Oh, yes, it had grounds to go hunting and shooting, fox hunting, and a lake to go fishing.  Surrounding it was farmland with cattle, sheep, and various crops, and produce used in the castle kitchen.  It was hard to imagine such places still existed, especially the class divisions that I had read about, which were virtually swept away after the Second World War.  Still, I did see mention of butlers, maids, ground staff, chauffeurs and countless others.

It was a world I could only imagine existed, once upon a time.

©  Charles Heath  2025

“The Things we do for Love”, the story behind the story

This story has been ongoing since I was seventeen, and just to let you know, I’m 71 this year.

Yes, it’s taken a long time to get it done.

Why, you might ask.

Well, I never gave it much interest because I started writing it after a small incident when I was 17, and working as a book packer for a book distributor in Melbourne

At the end of my first year, at Christmas, the employer had a Christmas party, and that year, it was at a venue in St Kilda.

I wasn’t going to go because at that age, I was an ordinary boy who was very introverted and basically scared of his own shadow and terrified by girls.

Back then, I would cross the street to avoid them

Also, other members of the staff in the shipping department were rough and ready types who were not backwards in telling me what happened, and being naive, perhaps they knew I’d be either shocked or intrigued.

I was both adamant I wasn’t coming and then got roped in on a dare.

Damn!

So, back then, in the early 70s, people looked the other way when it came to drinking, and of course, Dutch courage always takes away the concerns, especially when normally you wouldn’t do half the stuff you wouldn’t in a million years

I made it to the end, not as drunk and stupid as I thought I might be, and St Kilda being a salacious place if you knew where to look, my new friends decided to give me a surprise.

It didn’t take long to realise these men were ‘men about town’ as they kept saying, and we went on an odyssey.  Yes, those backstreet brothels where one could, I was told, have anything they could imagine.

Let me tell you, large quantities of alcohol and imagination were a very bad mix.

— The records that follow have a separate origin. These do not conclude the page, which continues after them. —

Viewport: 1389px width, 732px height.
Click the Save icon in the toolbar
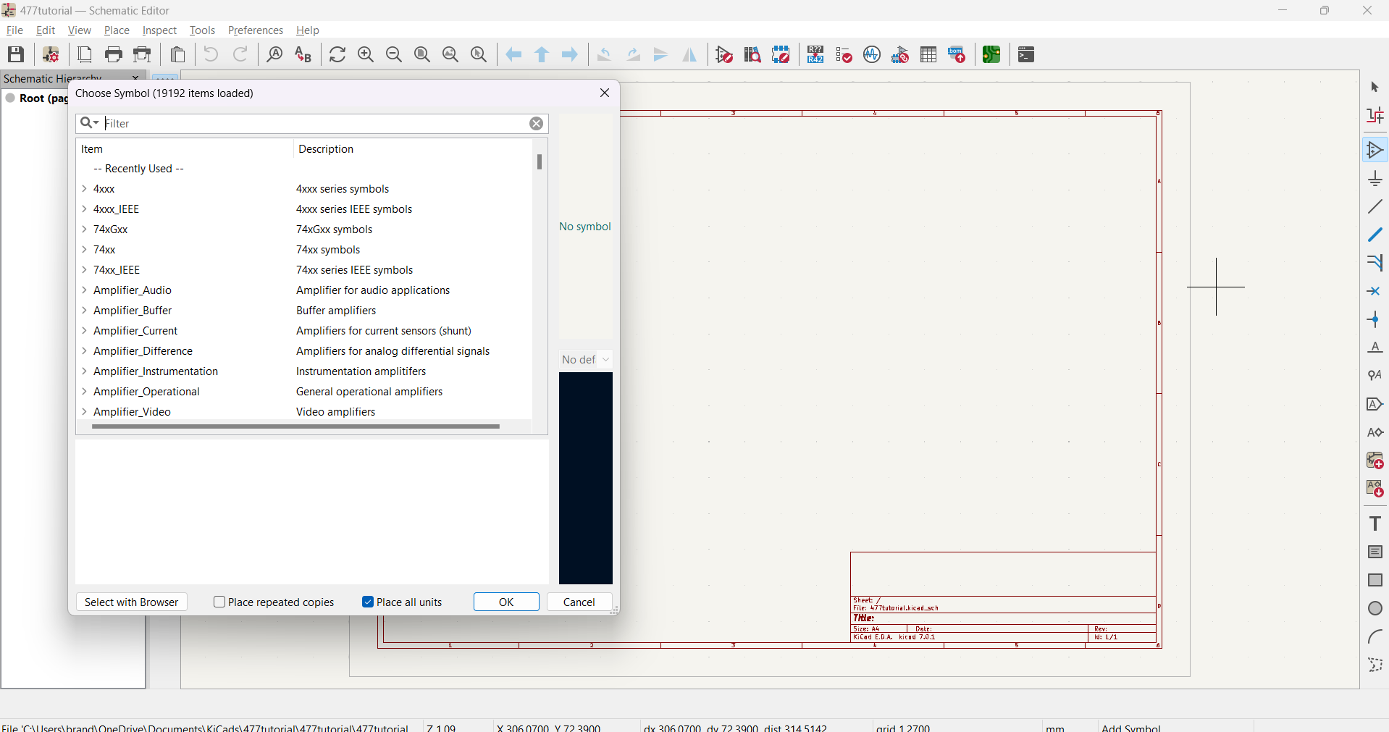pos(16,54)
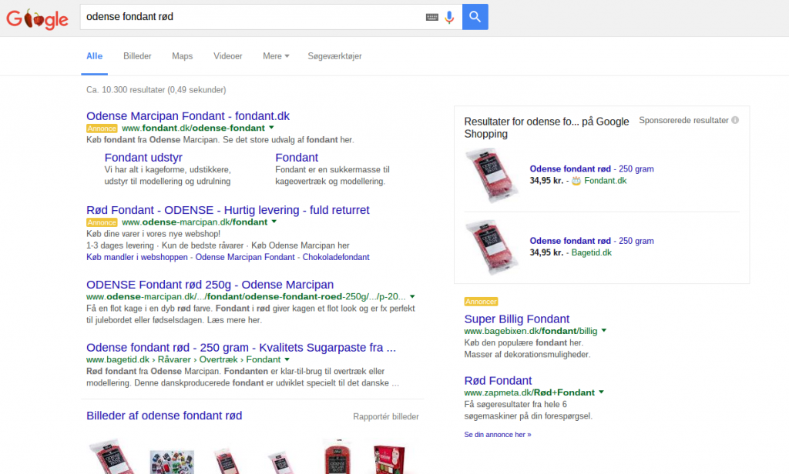Expand dropdown arrow next to fondant.dk URL
The image size is (789, 474).
coord(272,128)
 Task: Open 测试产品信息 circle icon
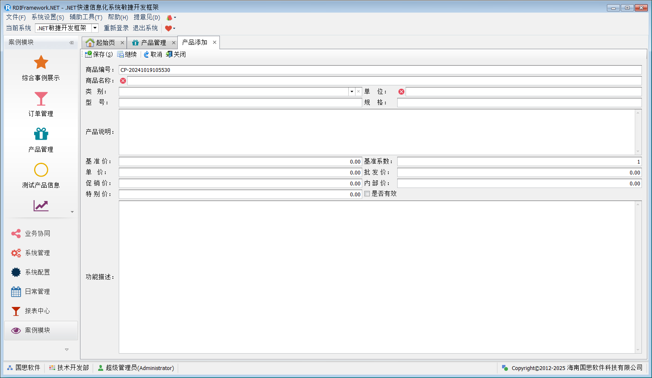coord(41,170)
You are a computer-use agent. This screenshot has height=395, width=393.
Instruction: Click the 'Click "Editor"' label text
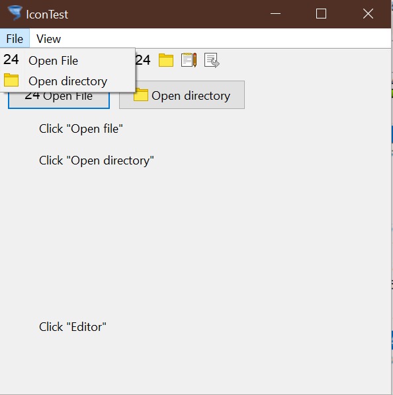click(73, 327)
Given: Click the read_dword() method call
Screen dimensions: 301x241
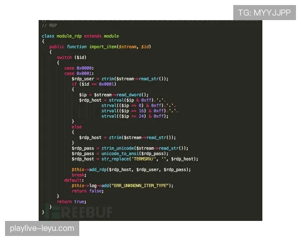Looking at the screenshot, I should (x=132, y=94).
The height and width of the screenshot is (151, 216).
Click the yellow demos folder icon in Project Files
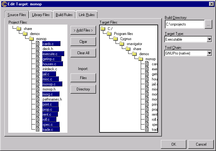(25, 34)
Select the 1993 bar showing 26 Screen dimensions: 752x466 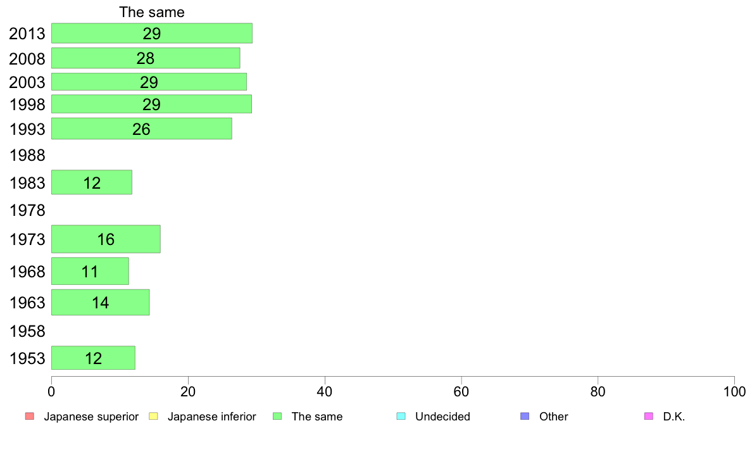[x=142, y=129]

So, the odyssey in ‘The things we do’ was based on that, and then the encounter with Diana. Well, let’s just say I learned a great deal about girls that night.

Firstly, not all girls are nasty and spiteful, which seemed to be the case whenever I met one. There was a way to approach, greet, talk to, and behave.

It was also true that I could have had anything I wanted, but I decided what was in my imagination could stay there.  She was amused that all I wanted was to talk, but it was my money, and I could spend it how I liked.

And like any 17-year-old naive fool, I fell in love with her and had all these foolish notions.  Months later, I went back, but she had moved on, to where no one was saying or knew.

Needless to say, I was heartbroken and had to get over that first loss, which, like any 17-year-old, was like the end of the world.

But it was the best hour I’d ever spent in my life and would remain so until I met the woman I have been married to for the last 48 years.

As Henry, he was in part based on a rebel, the son of rich parents who despised them and their wealth, and he used to regale anyone who would listen about how they had messed up his life

If only I’d come from such a background!

And yes, I was only a run away from climbing up the stairs to get on board a ship, acting as a purser.

I worked for a shipping company and they gave their junior staff members an opportunity to spend a year at sea working as a purser on a cargo ship that sailed between Melbourne, Sydney and Hobart in Australia.

One of the other junior staff members’ turn came, and I would visit him on board when he would tell me stories about life on board, the officers, the crew, and other events. These stories, which sounded incredible to someone so impressionable, were a delight to hear.

Alas, by that time, I had tired of office work and moved on to be a tradesman at the place where my father worked.

It proved to be the right move, as that is where I met my wife.  Diana had been right; love would find me when I least expected it.